Apr 97 Tips
Volume Number: 13 (1997)
Issue Number: 4
Column Tag: Tips & Tidbits
Tips & Tidbits
By Steve Sisak
Debugging 68K Code Resources with MacsBug
I'm using a CDEF as an example here, but this technique can be quite useful in many situations.
I recently had the pleasure of writing a tiny application for an old client. There was actually more code in the custom CDEF than the app itself. Once it was all polished and "bug free" I took it to the client's site for a demo. Naturally, it crashed immediately on launch. Everything froze up and I had to do a hard reset. I strongly suspected my CDEF was the problem. Normally, I would put a DebugStr in the CDEF, recompile, and use MacsBug to find the problem. But this was a 4MB LCII. There was no chance of installing CodeWarrior and rebuilding the CDEF. However, the computer did have an old copy of ResEdit. The following is what I did.
1) I opened my application in ResEdit and used the GetInfo dialog to make my CDEF preloaded and locked. I then saved the file and quit ResEdit.
2) In MacsBug, I set an A-trap break on InitGraf.
3) I launched my app. Since initializing QuickDraw is one of the first things my program does, my A-trap break fired and I dropped into MacsBug.
4) The MacOS automatically loads preloaded resources when the resource file is open, so I found my CDEF in memory and set a breakpoint. To find the resource, I typed "hd RS" (list all resources in the current heap).

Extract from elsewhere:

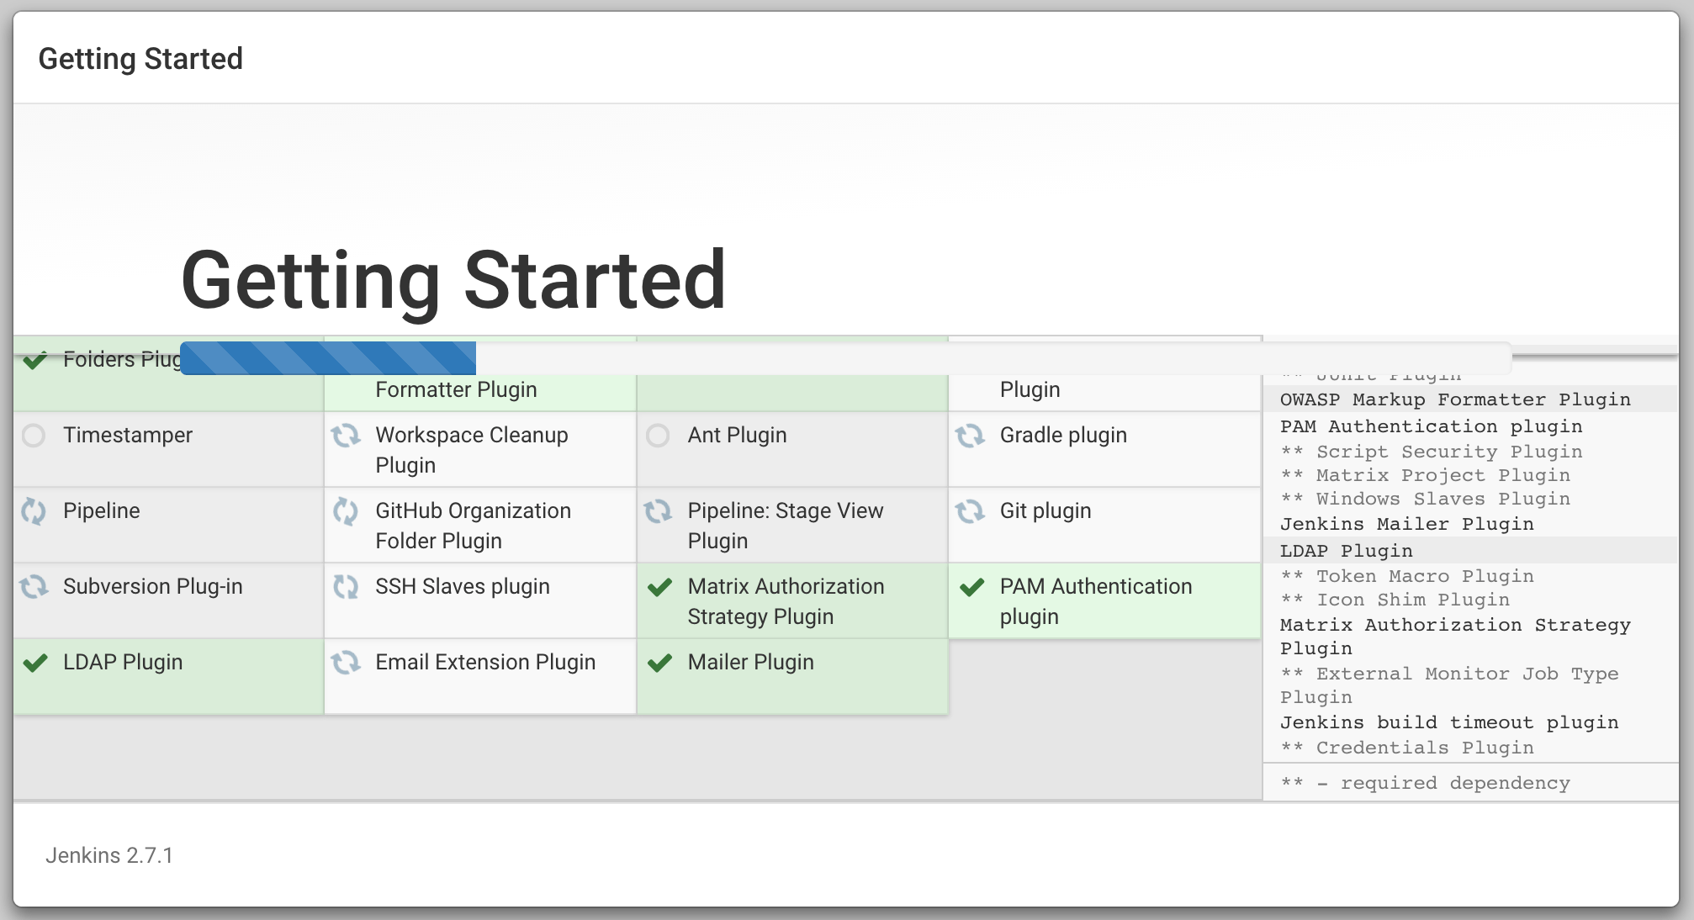Click the Pipeline installing spinner icon
Viewport: 1694px width, 920px height.
(34, 511)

The screen looked something like this
Displaying the "Quick Launch" heap at 00192830
Start Length Tag Mstr Ptr Lock Prg Type ID
00194890 00000544 R 00192A00 L CODE 0001
00196872 00000A44 R 00192A04 L CDEF 0080
5) Since my CDEF was already loaded in memory, and locked down, I set a breakpoint at the beginning of the CDEF.
I then typed command-g to continue. My breakpoint was soon hit and the bug identified. I fixed the problem the next day and got paid. This technique can be used to set a breakpoint at the beginning of nearly any code resource.
In the MacTech 13.02 (February 1997) we printed a tip from Bill Hayden that System 7.5.3 made it possible to navigate the Standard File dialog box by clicking items visible on the desktop. Since then, a number of readers have written to report they could not reproduce this behavior.
After trying a variety of system software releases, we have not found a publicly released version of the system exhibiting this behavior, although one reader has reported reproducing it on a version of System 7.5.3 release 2 but not 7.5.5.
We offer two possible explanations for the source of the tip. First is a freeware utility called "Click, there it is!", by Richard Cardona Utilities Group (now in version 1.0.7), which enables the behavior described in the tip. A second possible explanation is that the reported functionality may have been enabled in a developer release of system software, but removed from the final, public release.
In any case, we apologize for the error and thank everyone who took the time to report it, as well as those who have taken the time to submit tips - please keep them coming.